▸ **THE TASK**
Starting at the line below that contains "Where should I" and stopping at the end of the items, write out each line again in full, request text included, with every answer coordinate scaled by 2.5 and rounded to a whole number, halves rounded up. Leave the pictures out of your answer.

::::::::::

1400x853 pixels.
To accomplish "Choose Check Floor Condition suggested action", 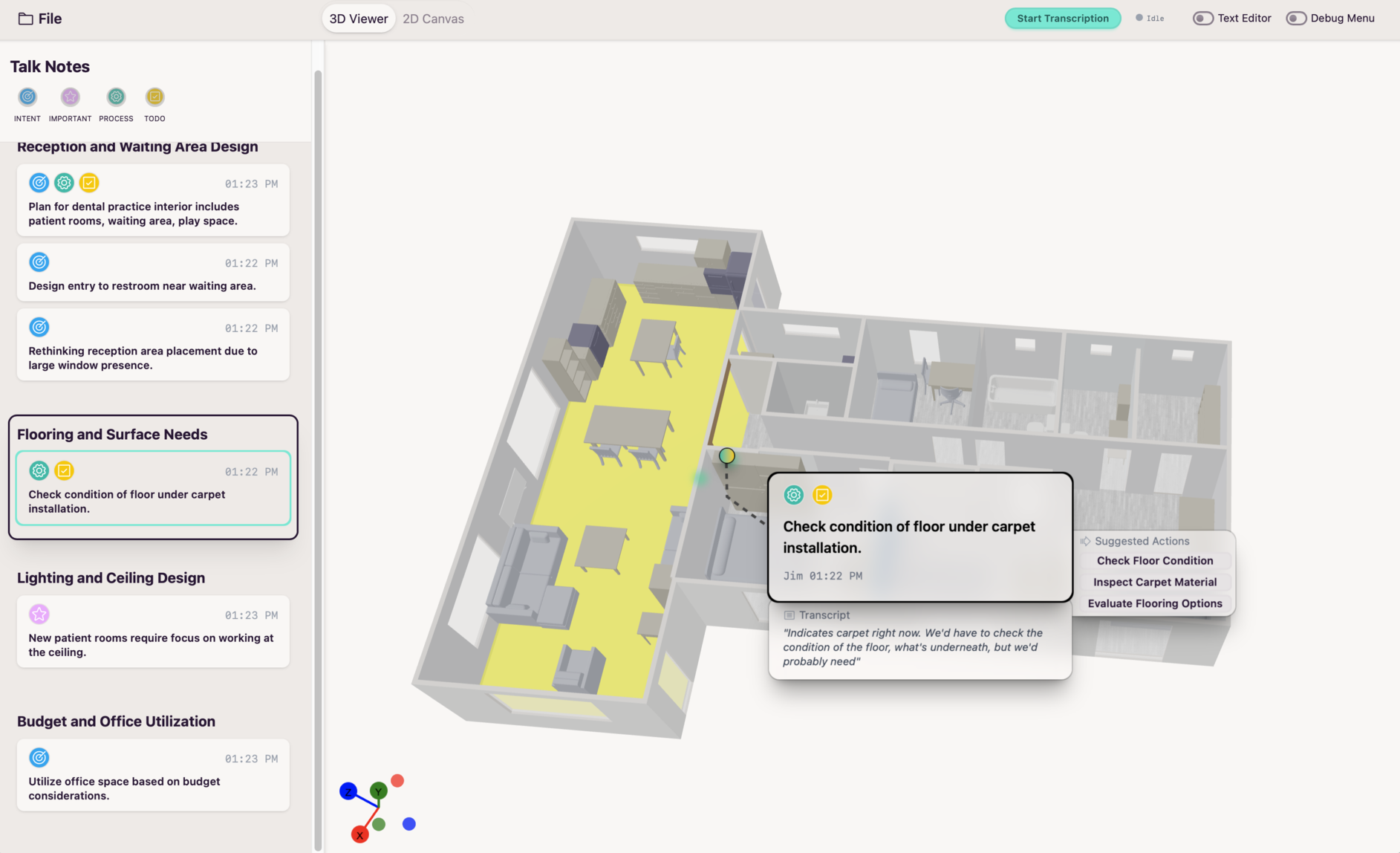I will tap(1154, 561).
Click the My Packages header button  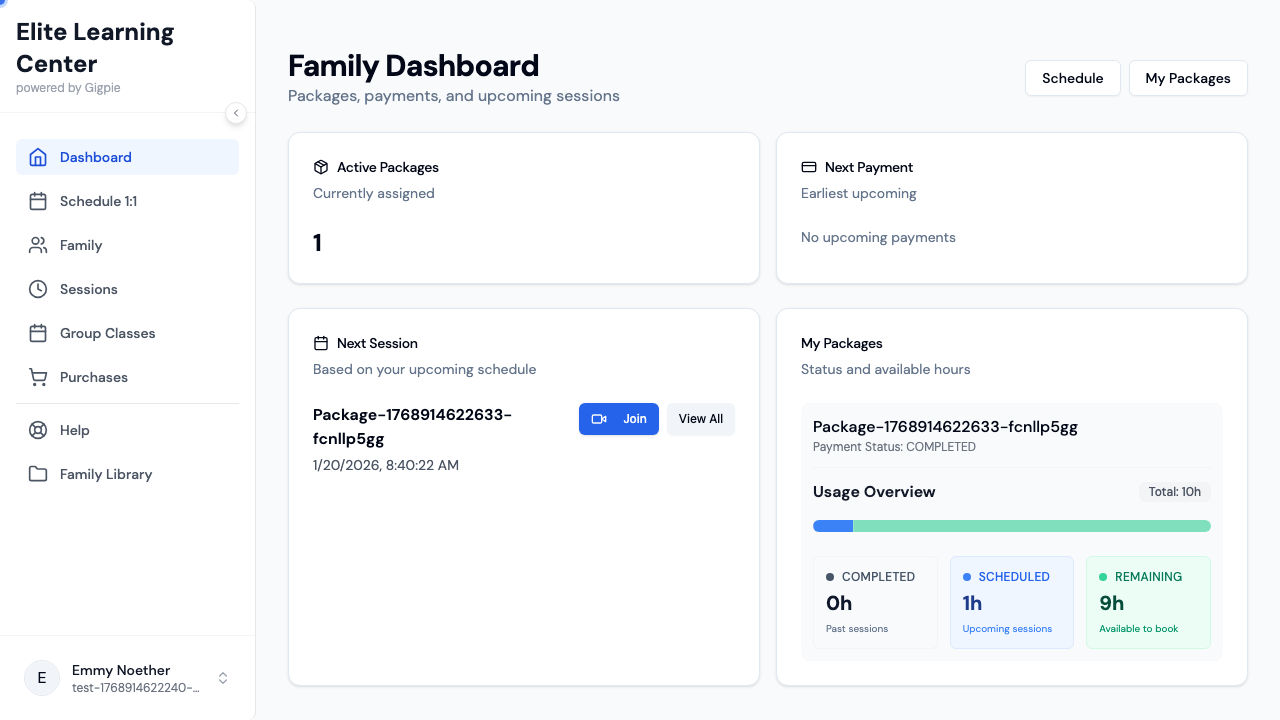point(1187,78)
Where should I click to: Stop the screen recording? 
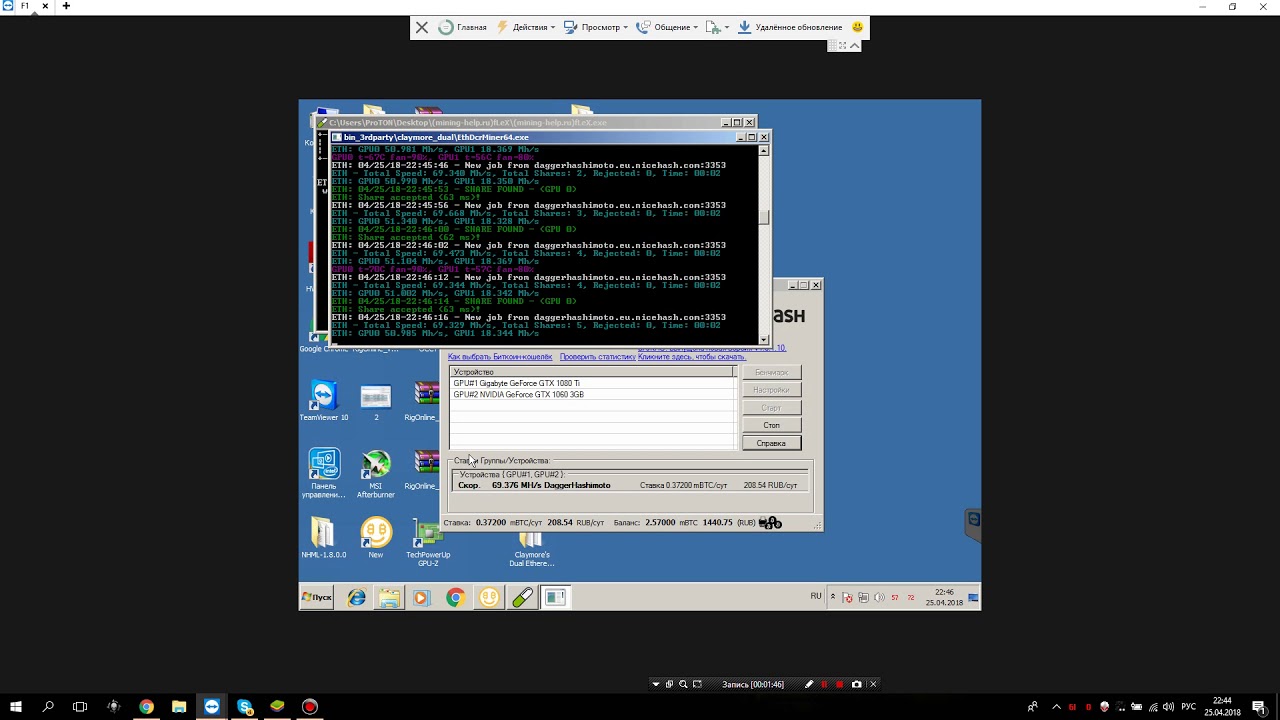click(839, 685)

::::::::::

▸ **RESULT OF THIS TASK**
Where should I click to: Stop the screen recording? 
click(2098, 1713)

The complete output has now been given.